Si lees los diarios y las revistas del mundo, y de ellos obtienes cierta ganancia para tu vida de ciudadano, de cristiano, de miembro de una familia, con mayor razón debes leer el Evangelio y los textos de los Santos Padres. ¡Sería absurdo que un cristiano que lee las cosas del mundo no lea lo que fue escrito por inspiración divina!

Si te interesan los acontecimientos del mundo exterior, no debes perder de vista el mundo interior, que está más cerca de ti y es más valioso.
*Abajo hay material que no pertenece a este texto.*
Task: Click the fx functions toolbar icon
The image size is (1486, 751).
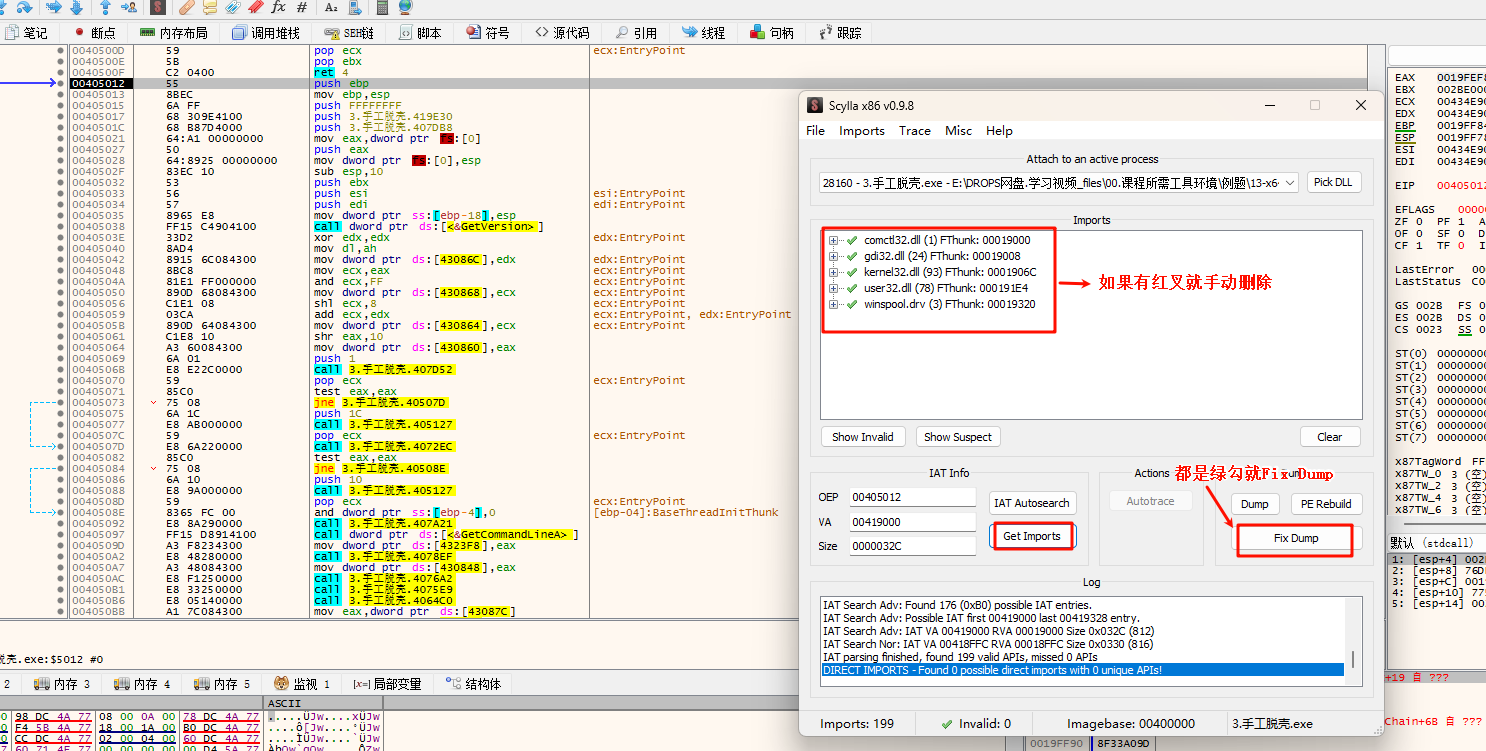Action: tap(279, 7)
Leer únicamente las cosas de mundo significa que vives con sólo una parte del alma y no con toda, o que vives según los dictados del cuerpo y no los del alma.

Cualquier cosa que haya en este mundo llegará a su final junto con el mundo mismo. “Pasa el mundo con todas sus codicias, pero el que hace la voluntad de Dios permanece para siempre” (I Juan 2, 17).

(Traducido de: Sfântul Ioan din Kronstadt, Viaţa mea întru Hristos, Editura Oastea Domnului, Sibiu, 1995, pp. 176-177)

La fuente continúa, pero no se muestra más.